Lines from the one containing "Click the green Temp. I. legend square" through the last line of the records below need to be repeated exactly; nothing else, and no pictures.

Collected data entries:
◆ ◆ ◆ ◆ ◆ ◆ ◆
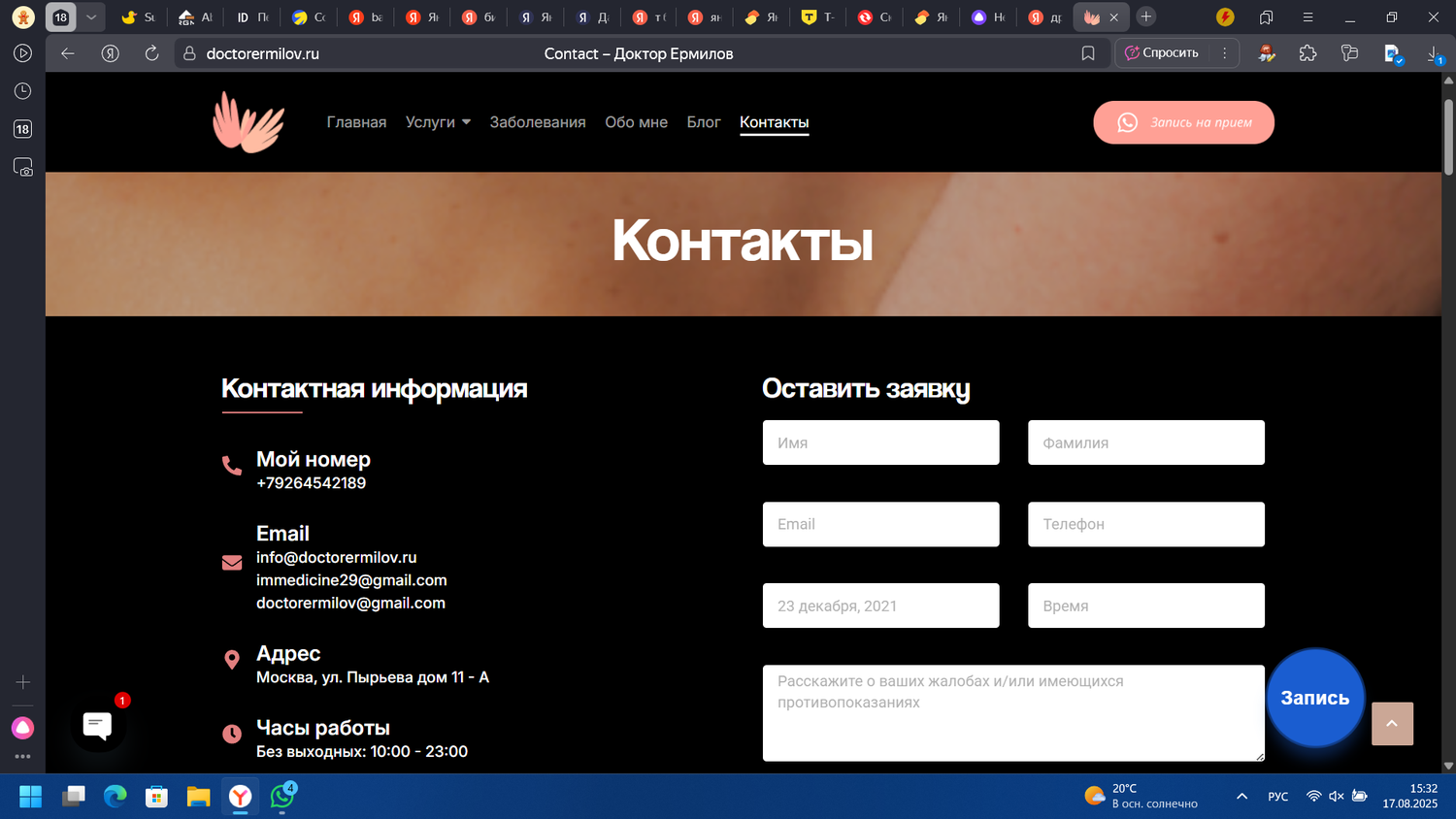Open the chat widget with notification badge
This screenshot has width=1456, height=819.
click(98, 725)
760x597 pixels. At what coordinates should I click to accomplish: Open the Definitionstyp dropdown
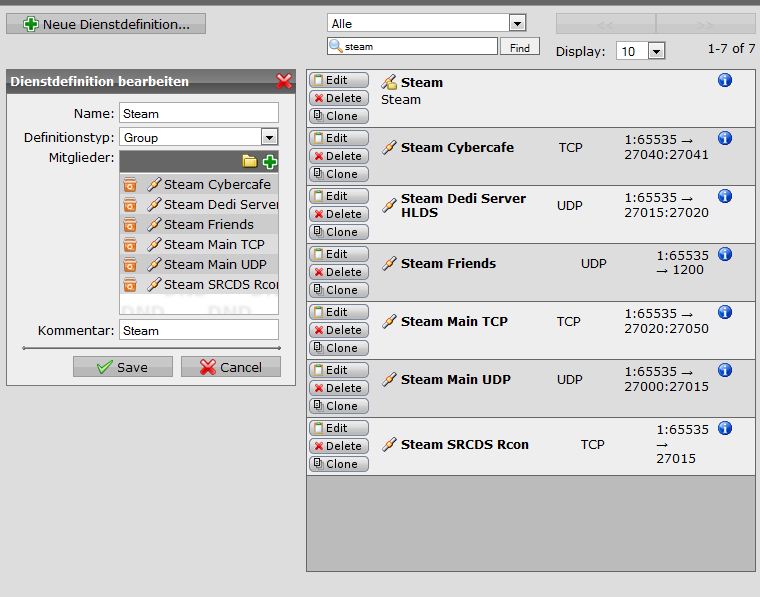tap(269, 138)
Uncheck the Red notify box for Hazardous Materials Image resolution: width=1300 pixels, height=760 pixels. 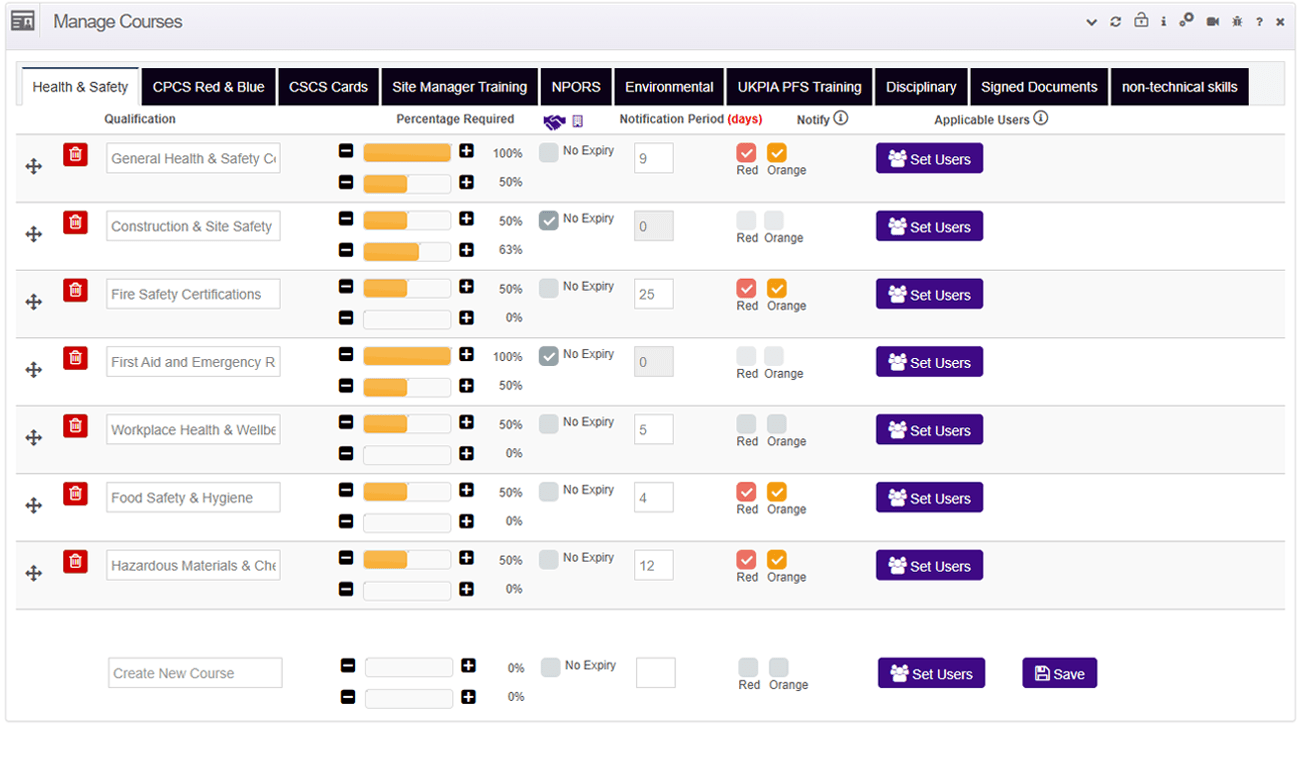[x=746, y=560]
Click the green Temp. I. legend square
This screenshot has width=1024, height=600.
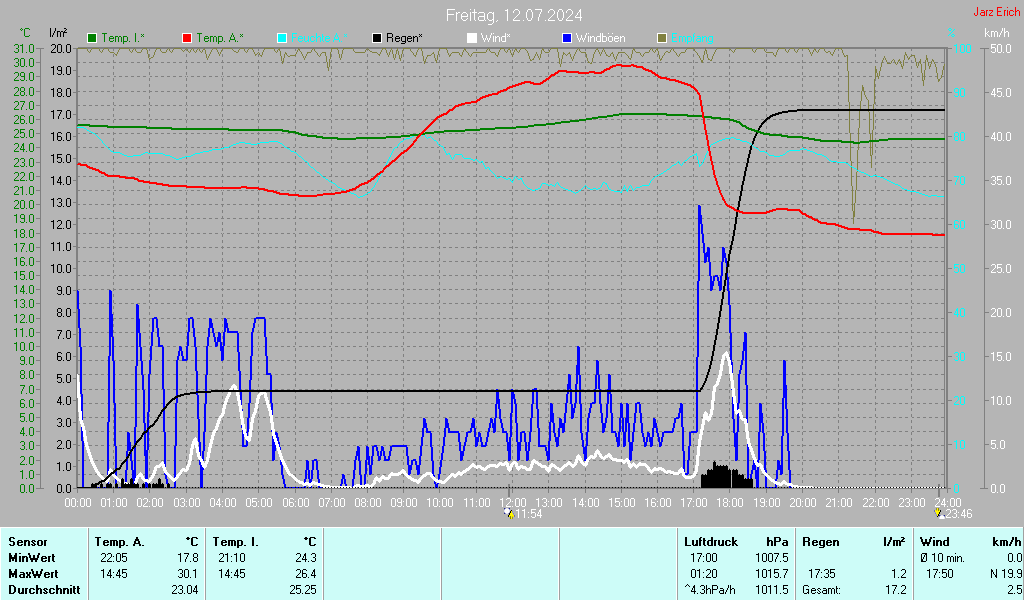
◆ ◆ ◆ ◆ ◆ ◆ ◆
### Completed task
Click the green Temp. I. legend square
This screenshot has width=1024, height=600.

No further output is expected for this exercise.